Voices of Phnom Penh is inspired by "Humans of New York" and wants to give a voice to a selection of Phnom Penh citizens whose voice may not be often heard in public sphere. In particular, these inspiring citizens of Cambodia’s capital are usually not the center of public attention. This hbs photo project aims at providing a platform of telling their stories, thoughts and dreams.
Chanthon, 46, Motorcycle Taxi Driver
I have been a motodup driver since 2000. I had small businesses before but renting places have become more and more expensive, so I wanted to become a motodup driver. At first, these were playful thoughts only.
Some people are happy for me. But some people look down on me. Western people don’t care about this but when it comes to Khmer men, they don’t want women to work as a motodup driver. They think that women are weak. But I’m not weak. I can drive 10 people if they all fit. I don’t care about the opinions of other people. I think about my family and my life. I earn money for my family. I also have Khmer clients, but they are the minority. I have more Western customers, and some weigh up to 100 kilograms. My regular customers know me from websites as I have been interviewed by the the media such as VOA. Sometimes they meet me where wait for my clients at the same spots. My income decreases year by year as many people drive with PassApp and Grab now. I earn between 80.000 to 100.000 Riel. If I earn 100.000 Riel I can live for one day. I have 2 sons; they are 21 and 16 years old. I am divorced from my husband since 2002.
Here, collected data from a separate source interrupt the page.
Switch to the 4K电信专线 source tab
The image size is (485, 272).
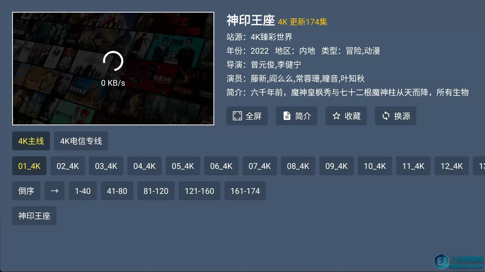click(81, 141)
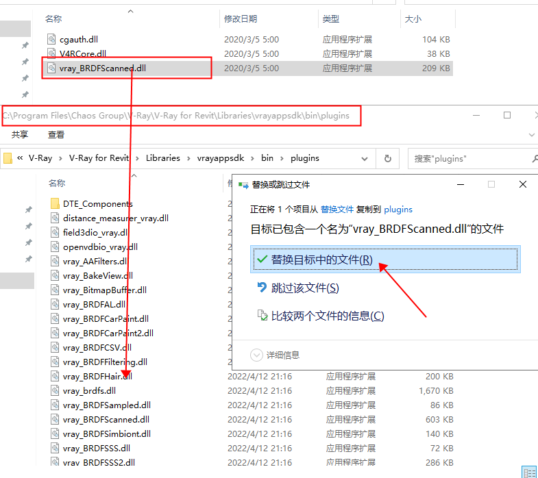Click the compare files info icon

pos(261,316)
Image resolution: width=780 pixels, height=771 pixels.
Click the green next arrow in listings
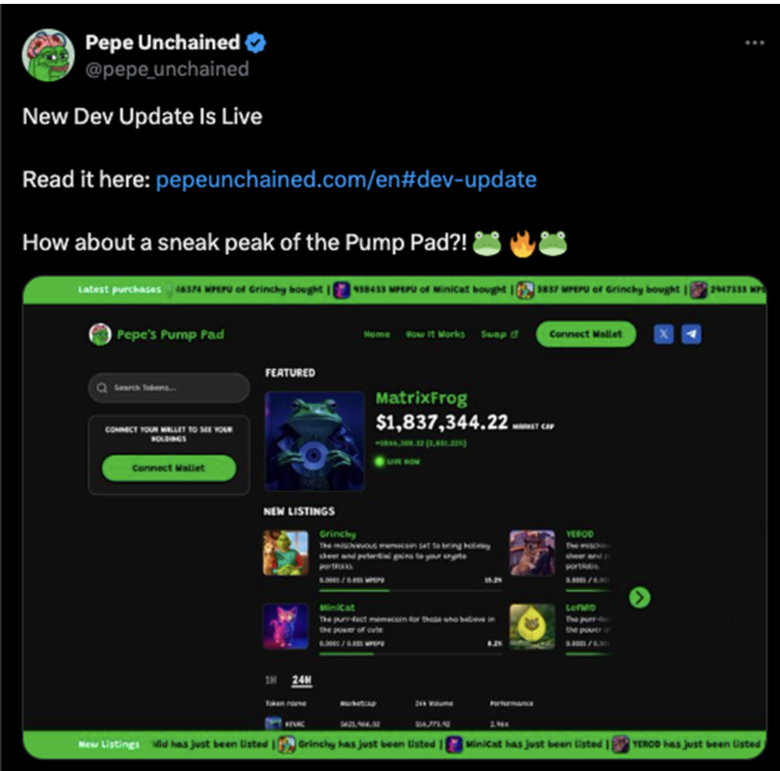click(640, 597)
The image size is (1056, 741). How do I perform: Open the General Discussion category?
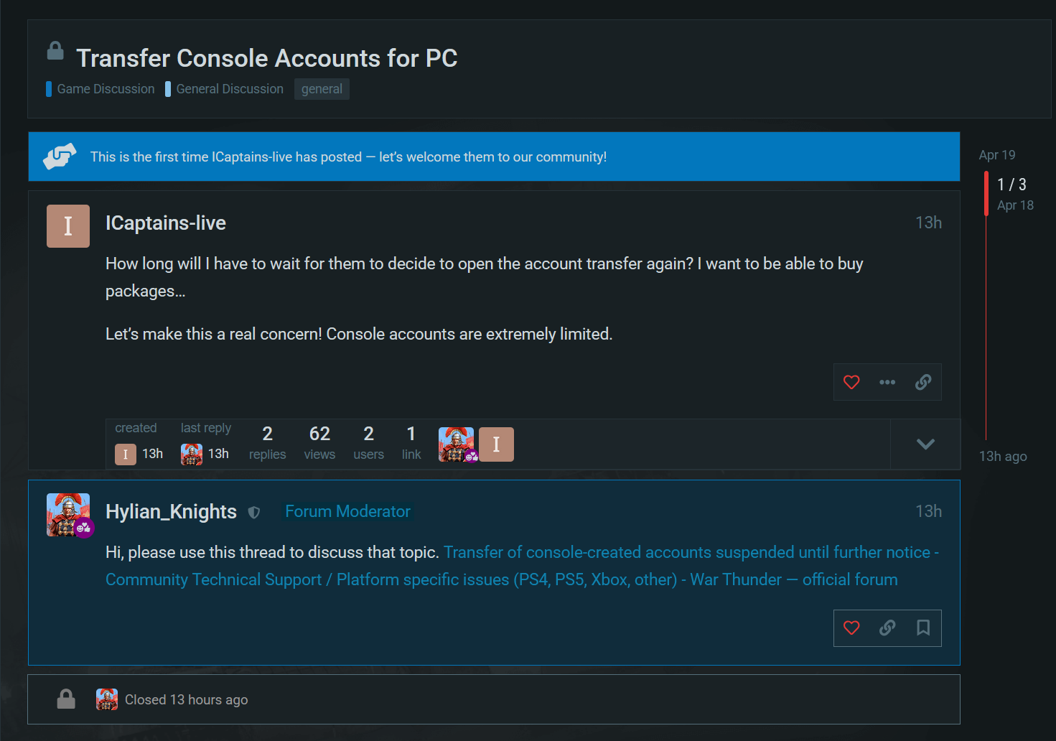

I was a little bit afraid of robbers and traffic accidents before I started this job, especially traffic accidents. People in the traffic don’t really follow the rules. They don’t stop at traffic lights. Cars are cutting off. It’s very difficult to change the habits.
I really want more women to become taxi driver. But many women don’t think like I do. Working under the sun is difficult. Some say: You just drive around to collect someone’s money. But as driver I know what I want and what I do.